How to Evaluate Financial Institutions for Offshore Investments
Most investors with significant capital understand the need to evaluate a financial institution or adviser. Entrusting personal, family, or business assets to the wrong bank, insurance company, agent, or adviser can have devastating results.
Fortunately, evaluating one’s business partners before exchanging money or signing contracts is essential anywhere in the world. Banks too large to fail or insurance companies with a large portfolio of international investments falter when financial markets decline.
That’s why all investors must perform due diligence as part of the process of making any investment. According to FINRA, the Financial Industry Regulatory Association, evaluating the firm’s balance sheet, cash flow, and investment activities is one of the ways to determine whether the bank, insurance company, broker, or agent is the right financial partner.
Due Diligence for Offshore Investing
Once an investor decides to make offshore investments, identifying the right jurisdiction is essential to success. Not every investor will select the same jurisdiction, because each individual, family, or business has different needs, concerns, and goals. Consulting with a trusted tax adviser or accountant is crucial before making a substantial investment, in any financial market or vehicle.
Offshore investing isn’t for everyone. Because the fees to establish offshore investments can be substantial, accredited investors, those with significant assets, must perform the due diligence needed to identify the best financial partners. A personal visit to the bank, financial adviser, or agent is necessary before deciding whether offshore investing is an appropriate strategy for the investor.

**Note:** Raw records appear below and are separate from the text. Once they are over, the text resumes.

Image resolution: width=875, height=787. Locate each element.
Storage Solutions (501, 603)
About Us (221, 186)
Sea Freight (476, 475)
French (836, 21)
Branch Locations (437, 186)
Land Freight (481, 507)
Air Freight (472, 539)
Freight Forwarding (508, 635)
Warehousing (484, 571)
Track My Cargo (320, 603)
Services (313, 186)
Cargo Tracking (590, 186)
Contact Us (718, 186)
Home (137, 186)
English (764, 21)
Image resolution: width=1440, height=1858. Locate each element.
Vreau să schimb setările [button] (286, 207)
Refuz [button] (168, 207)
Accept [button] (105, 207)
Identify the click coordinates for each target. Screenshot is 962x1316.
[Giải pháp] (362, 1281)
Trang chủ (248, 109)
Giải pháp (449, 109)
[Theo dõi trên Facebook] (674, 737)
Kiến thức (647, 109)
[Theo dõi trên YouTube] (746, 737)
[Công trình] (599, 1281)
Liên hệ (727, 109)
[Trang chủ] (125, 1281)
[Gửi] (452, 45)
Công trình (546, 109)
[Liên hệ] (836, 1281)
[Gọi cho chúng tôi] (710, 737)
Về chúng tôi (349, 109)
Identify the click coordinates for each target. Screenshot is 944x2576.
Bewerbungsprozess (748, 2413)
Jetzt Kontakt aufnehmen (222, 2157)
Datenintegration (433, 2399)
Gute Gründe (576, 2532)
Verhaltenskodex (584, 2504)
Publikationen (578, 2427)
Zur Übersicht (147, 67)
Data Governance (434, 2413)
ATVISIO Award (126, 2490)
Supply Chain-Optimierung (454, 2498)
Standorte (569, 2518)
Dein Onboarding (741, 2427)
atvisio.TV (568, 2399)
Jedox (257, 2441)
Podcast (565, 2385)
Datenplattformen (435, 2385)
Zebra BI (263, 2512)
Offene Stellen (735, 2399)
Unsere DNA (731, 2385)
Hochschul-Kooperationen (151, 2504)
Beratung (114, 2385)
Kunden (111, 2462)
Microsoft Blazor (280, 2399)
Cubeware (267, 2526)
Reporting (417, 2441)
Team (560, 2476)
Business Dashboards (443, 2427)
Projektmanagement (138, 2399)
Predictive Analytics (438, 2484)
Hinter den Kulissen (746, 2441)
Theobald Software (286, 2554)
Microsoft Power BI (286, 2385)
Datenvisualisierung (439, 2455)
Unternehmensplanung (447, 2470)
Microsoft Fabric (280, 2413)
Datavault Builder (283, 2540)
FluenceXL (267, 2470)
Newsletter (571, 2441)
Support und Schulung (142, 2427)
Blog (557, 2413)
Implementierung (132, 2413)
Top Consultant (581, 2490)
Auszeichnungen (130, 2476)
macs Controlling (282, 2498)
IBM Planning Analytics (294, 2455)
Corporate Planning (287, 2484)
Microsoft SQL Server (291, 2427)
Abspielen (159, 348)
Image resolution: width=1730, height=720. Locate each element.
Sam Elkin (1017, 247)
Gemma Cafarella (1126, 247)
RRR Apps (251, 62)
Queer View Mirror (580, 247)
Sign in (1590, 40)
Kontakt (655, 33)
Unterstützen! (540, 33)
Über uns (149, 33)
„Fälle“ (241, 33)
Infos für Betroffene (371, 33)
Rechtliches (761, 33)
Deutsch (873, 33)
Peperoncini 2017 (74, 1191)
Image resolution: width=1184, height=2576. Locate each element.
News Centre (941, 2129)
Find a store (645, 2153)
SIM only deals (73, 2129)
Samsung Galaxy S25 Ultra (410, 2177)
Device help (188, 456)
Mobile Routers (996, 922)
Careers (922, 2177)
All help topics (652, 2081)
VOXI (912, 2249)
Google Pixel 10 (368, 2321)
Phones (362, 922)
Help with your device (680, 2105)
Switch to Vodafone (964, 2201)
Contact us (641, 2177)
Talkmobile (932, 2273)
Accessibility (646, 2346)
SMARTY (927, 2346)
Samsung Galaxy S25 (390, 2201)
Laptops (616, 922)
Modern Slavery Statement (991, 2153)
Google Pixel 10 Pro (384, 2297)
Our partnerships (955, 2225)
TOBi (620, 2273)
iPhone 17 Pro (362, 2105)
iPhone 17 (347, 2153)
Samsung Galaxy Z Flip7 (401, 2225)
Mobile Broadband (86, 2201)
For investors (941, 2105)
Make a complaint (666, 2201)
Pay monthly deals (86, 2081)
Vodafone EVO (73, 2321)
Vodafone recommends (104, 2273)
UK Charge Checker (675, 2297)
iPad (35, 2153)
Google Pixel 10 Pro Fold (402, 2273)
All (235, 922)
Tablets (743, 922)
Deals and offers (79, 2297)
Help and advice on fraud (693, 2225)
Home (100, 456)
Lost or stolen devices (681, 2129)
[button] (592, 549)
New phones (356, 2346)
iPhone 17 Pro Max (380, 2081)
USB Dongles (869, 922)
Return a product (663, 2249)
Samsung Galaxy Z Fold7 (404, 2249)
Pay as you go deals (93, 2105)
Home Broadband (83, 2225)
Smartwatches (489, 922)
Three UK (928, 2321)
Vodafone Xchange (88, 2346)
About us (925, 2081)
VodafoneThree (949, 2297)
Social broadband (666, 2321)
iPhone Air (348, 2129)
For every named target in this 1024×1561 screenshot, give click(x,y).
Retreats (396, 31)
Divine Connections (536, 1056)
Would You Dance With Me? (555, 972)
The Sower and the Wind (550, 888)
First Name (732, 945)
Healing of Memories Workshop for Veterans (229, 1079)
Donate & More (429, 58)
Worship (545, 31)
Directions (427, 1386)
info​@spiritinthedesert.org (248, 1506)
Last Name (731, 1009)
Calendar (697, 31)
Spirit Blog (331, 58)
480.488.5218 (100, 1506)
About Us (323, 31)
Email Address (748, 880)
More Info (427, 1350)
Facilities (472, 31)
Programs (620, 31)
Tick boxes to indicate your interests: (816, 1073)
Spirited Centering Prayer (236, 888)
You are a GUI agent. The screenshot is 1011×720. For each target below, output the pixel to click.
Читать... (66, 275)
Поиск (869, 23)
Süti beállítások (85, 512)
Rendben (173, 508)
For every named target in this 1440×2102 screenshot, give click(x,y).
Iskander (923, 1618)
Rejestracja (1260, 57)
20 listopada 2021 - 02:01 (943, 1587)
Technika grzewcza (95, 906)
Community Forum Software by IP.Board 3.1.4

A Trusted Adviser Can Guide You to the Right Offshore Investment
Business and personal relationships require some level of trust. After performing due diligence and arranging meetings with several financial institutions and advisers, don’t rule out important interpersonal cues. If the banker, insurance broker, or agent doesn’t listen carefully or provide direct answers to questions, that’s probably not the ideal offshore investments partner.
The guidance of a domestic tax adviser and/or attorney is crucial to obtaining the facts related to offshore investing. Ask as many questions are needed to understand and clarify the details of making an international investment. If properly researched and executed, your investment will yield consistently generous returns to a business or heirs in the future.